Record set start

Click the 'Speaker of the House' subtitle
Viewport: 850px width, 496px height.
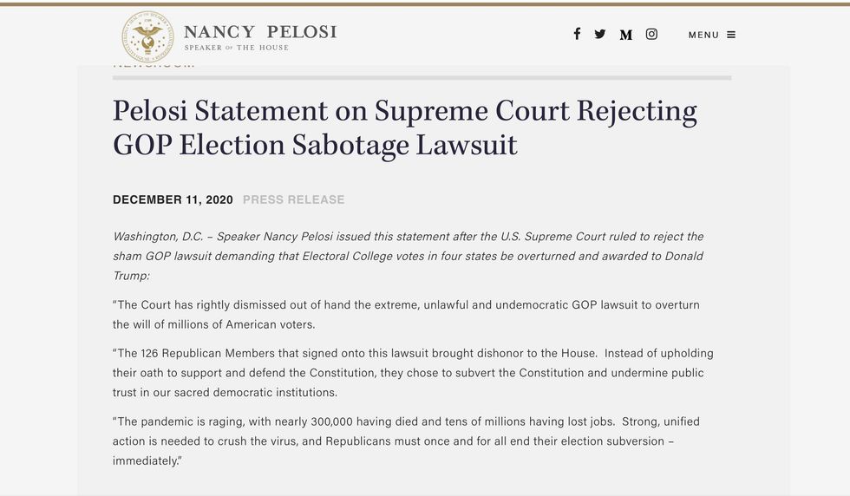point(236,48)
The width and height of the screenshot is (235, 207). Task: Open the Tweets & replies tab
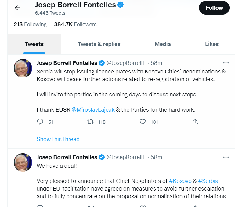[99, 44]
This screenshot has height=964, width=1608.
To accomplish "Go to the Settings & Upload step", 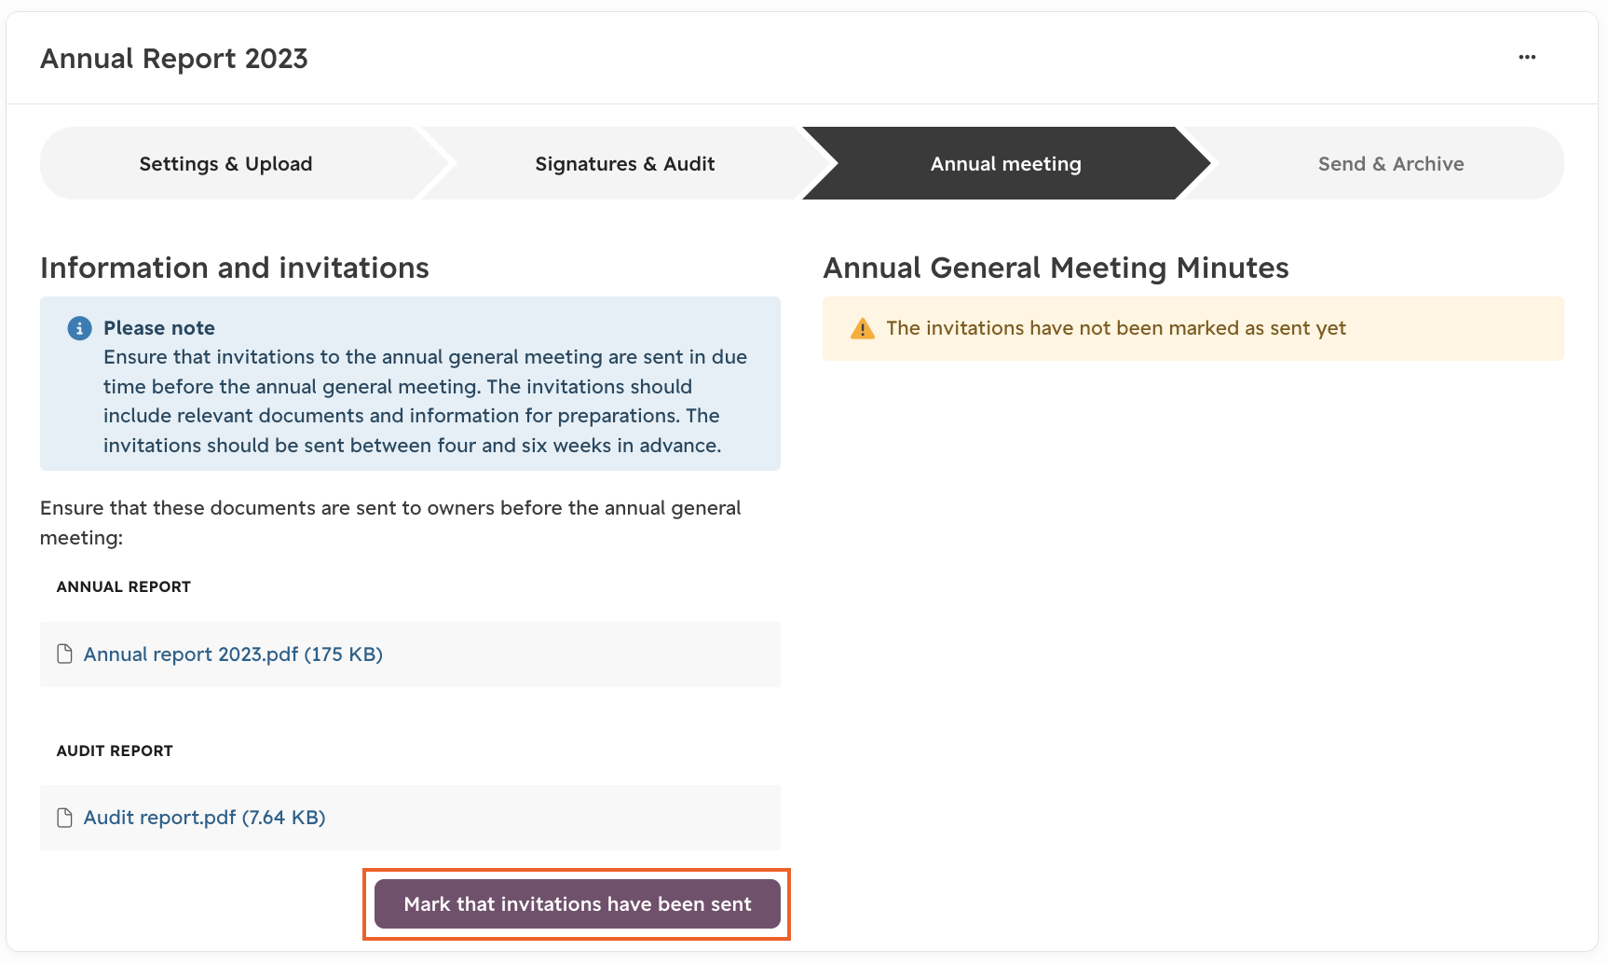I will point(226,163).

Record set end

▸ Brief
Please list every line of the records above that contains the word "screenshot", treating uppercase and lowercase as different.

▸ Task result
The width and height of the screenshot is (235, 207). Task: Open the Tweets & replies tab
This screenshot has height=964, width=1608.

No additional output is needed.